V. Castro’s Goddess of Filth is a great possession narrative that breaks away from most of the elements reader have come to expect from the subgenre. At once a coming-of-age story about a group of young women caught in the interstitial space between high school and college and a tale that explores the effects of colonialism on religion, history, and even our thought process, this short novel is a perfect addition to Castro’s growing Latinx-centered oeuvre as well as a perfect starting point for those unfamiliar with her work.
Lourdes, Ana, Perla, Pauline, and Fernanda are high school friends looking for a way out of their homes and contemplating college. On a hot summer night, they get together and hold a séance just like the in the movie The Craft. They call for a spirit and have fun pretending to be brujas. Then things get serious when Fernanda starts crawling toward her friend while speaking Nahuatl, the language of the Aztecs. That night is scary, but the next few weeks are worse as Fernanda, a shy young woman with very strict parents who withhold a secret from her, starts acting strangely, masturbating in public, speaking Nahuatl regularly, and eventually sucking the sins out of the guilty (with disastrous consequences).

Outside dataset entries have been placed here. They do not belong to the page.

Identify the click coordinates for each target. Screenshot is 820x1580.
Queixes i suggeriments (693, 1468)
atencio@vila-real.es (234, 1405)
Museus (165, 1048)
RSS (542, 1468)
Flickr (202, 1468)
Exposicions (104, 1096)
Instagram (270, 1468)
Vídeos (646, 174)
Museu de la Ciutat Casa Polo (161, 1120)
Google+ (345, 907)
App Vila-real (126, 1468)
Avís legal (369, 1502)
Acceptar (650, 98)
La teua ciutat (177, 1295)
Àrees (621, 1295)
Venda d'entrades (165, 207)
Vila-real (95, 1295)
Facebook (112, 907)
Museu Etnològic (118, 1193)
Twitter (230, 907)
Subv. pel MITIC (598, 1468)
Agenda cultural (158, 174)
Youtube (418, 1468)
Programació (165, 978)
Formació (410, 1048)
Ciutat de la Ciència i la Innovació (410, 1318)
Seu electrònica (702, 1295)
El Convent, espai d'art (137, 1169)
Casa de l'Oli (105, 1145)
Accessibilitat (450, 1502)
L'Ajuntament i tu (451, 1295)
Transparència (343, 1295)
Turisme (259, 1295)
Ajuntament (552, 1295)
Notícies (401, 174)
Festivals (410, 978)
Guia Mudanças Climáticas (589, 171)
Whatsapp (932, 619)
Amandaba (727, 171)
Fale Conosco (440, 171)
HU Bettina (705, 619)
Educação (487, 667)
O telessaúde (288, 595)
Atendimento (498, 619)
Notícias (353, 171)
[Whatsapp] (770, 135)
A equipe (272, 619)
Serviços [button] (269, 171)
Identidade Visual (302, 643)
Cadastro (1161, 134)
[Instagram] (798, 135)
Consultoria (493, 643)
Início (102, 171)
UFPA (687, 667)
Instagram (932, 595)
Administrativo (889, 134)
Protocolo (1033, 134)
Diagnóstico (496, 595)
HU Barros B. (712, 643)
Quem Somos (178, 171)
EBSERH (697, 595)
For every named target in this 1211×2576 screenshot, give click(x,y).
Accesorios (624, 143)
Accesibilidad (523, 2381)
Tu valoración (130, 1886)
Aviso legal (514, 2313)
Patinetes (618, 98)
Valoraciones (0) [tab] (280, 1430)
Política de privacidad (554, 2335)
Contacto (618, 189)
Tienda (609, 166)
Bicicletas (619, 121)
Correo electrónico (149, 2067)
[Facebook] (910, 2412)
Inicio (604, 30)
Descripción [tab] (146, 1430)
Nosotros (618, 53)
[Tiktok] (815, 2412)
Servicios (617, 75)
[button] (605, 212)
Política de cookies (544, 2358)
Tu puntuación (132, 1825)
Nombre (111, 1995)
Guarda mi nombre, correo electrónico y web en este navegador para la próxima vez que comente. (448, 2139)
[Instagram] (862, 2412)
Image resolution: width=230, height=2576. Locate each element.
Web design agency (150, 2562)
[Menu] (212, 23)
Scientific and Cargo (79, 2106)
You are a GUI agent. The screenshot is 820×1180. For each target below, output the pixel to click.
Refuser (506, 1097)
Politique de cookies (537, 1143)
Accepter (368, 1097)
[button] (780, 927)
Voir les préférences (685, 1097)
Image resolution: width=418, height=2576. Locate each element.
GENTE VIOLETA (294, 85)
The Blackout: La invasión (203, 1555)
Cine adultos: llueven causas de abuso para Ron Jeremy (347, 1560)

Fearing demonic possession, Fernanda’s family contacts a few local priests, but none of them manage to get her to respond. Finally, Father Moreno comes, and he becomes convinced that the entity inside Fernanda is a demon. However, Lourdes suspects it’s something else, and with the help of a professor who understand Nahuatl, she learns a lot about the thing inhabiting her friend, a thing far more ancient, and far less evil, than any of them could have guessed.
Goddess of Filth is a story of possession gone right, but it’s also a lot more. This is a narrative about female empowerment, friendship, and justice. These characters are poor brown women and they have to deal with the realities that come with that. They work crappy jobs, they have no money to go to the college of their choice, and everyone expects them to get pregnant and have no future. Despite all that, they persevere, work hard, push forward, and support each other as they pursue their dreams in various ways. Castro created a group of Latinx women who know where they come from and what their poverty and skin color mean to the rest of the world, but that doesn’t stop them. They’re smart, and their understanding of how the world works comes from years of being told the same things over and over again: “Be smart, but not too smart. Be beautiful, but not so pretty as to make other females mad. Be successful, but not bossy or overly ambitious. Nobody likes a mouthy brown woman. Be a declawed kitten.”
Castro takes everyday realities and ancient beings and mixes them smoothly here. Fernanda and Tlazoltéotl, the Goddess of Filth who now lives inside her, grow to understand each other and cooperate for a better world in a very dark way. And that sense of justice is just one of the many things Castro manages to infuse into her narrative without sounding preachy. For example, Father Moreno embodies colonialism and the erasure of indigenous religions and beliefs. He also becomes a force that, at gunpoint, restricts a young woman’s freedom and physical agency. While all of these elements work effectively within the story, the most successful is perhaps history, which Castro introduces via the scholar that helps Fernanda. She gives the story a unique historical perspective:
“Based on what she has said and what I have seen, I think she is inhabited by Tlazoltéotl. She is a fierce goddess; one I believe to be misunderstood but important. She is known as the goddess of filth. She is the eater of sin and the unclean. However, she also represents fertility after death.”
Horror can be simultaneously pulpy and profound, and Goddess of Filth sits comfortably between those two qualities. This is a novel about integrity, family, an ancient language, and growing up. However, it’s also about people getting their sins sucked out of them before quickly burning to death and young women discovering their sexuality in a truck with a young man they plan on leaving behind. This book is serious and fun, and that combination makes it a must-read for horror fans who want a little something extra, a spicy serving of social commentary, with their monsters, awful deaths, and possessions.
At the end of the book, a statement from Creature Publishing declares the press was founded “on a passion for feminist discourse and horror’s potential for social commentary and catharsis.” All those elements are present here, as they are in most of Castro’s work, and both the press and the book are worth checking out, because horror is uniquely equipped to be the mirror that shows us what we are.